Researchers report that they have figured out how bacteria recognize and develop resistance to vancomycin. Details were published online April 11 in Nature Chemical Biology, and the paper is titled “A vancomycin photoprobe identifies the histidine kinase VanSsc as a vancomycin receptor.”
The study was conducted by Gerry Wright, Ph.D., a professor in the department of biochemistry and biomedical sciences at McMaster University in collaboration with colleagues at the John Innes Centre in Norwich and the University of Cambridge in the U.K.
“For years it was thought that resistance would be slow to emerge since vancomycin works in an unusual way,” remarks Dr. Wright. “But with the widespread use of the drug to treat infections caused by the hospital superbug MRSA, it has become a serious clinical problem.”
Vancomycin is used to treat enterococcal infections that develop in patients following abdominal surgery. Enterococcal bacteria first developed resistance to vancomycin in 1986, and the first case of vancomycin-resistant MRSA was reported in 2002.
Scientists have long debated over whether bacteria sense the drug itself to trigger resistance or whether they sense the impact it has on the cell wall of bacteria. Most antibiotics work by inhibiting an enzyme, but vancomycin binds to cell wall building blocks, causing a weakness in the structure of the cell wall so that the cell bursts and dies.

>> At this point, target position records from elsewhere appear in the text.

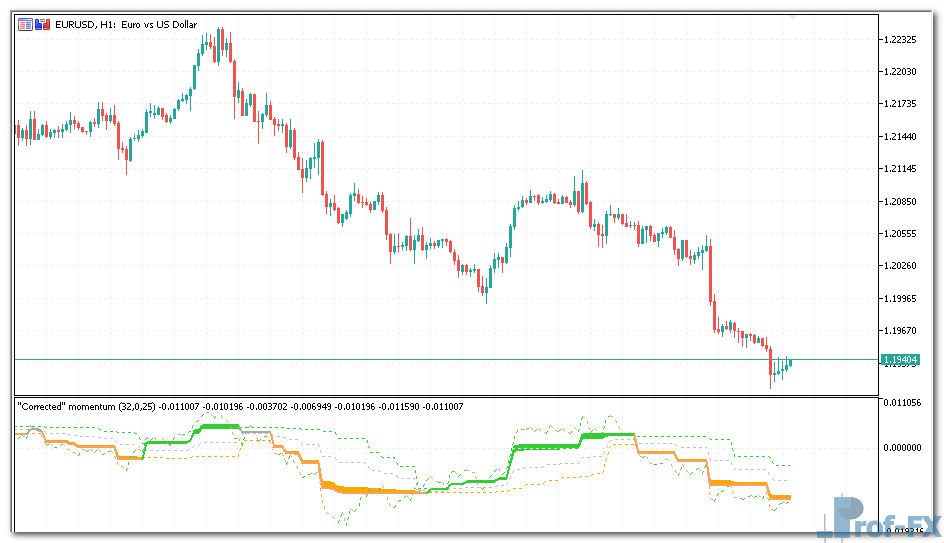Viewport: 944px width, 543px height.
Task: Click the 1.22030 price axis label
Action: click(901, 72)
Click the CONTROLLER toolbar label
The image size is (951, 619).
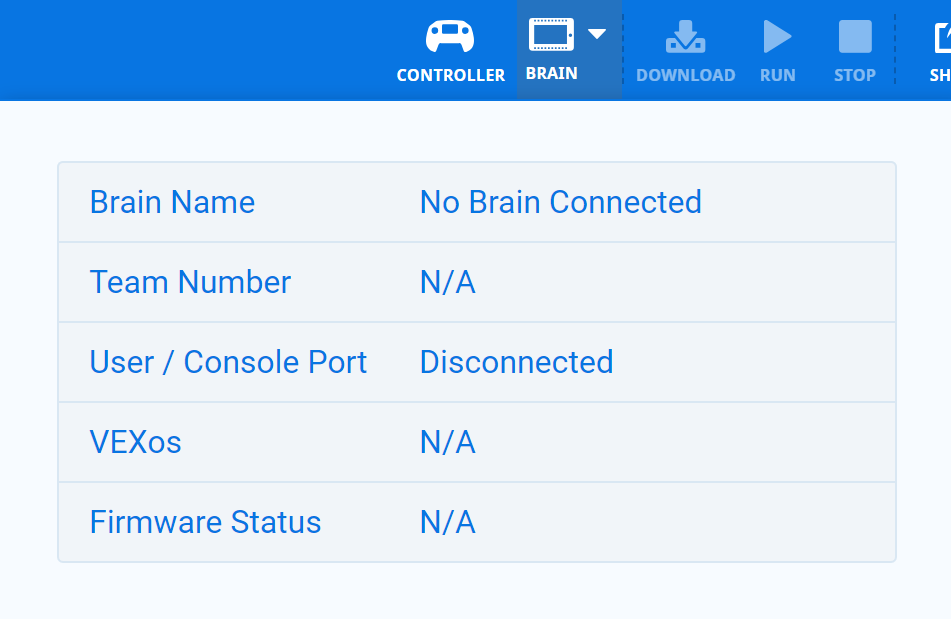451,75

Dr. Wright’s group studied the vancomycin-resistance mechanism in the harmless soil bacteria Streptomyces coelicolor. They showed that bacteria detect vancomycin itself. Additionally, their preliminary experiments suggest that the same mechanism exists in disease-causing bacteria.
“We have finally cracked the alarm system used by bacteria, and hopefully new antibiotics can be developed that don't set it off,” says Mark Buttner, a study collaborator and senior scientist at the John Innes Centre.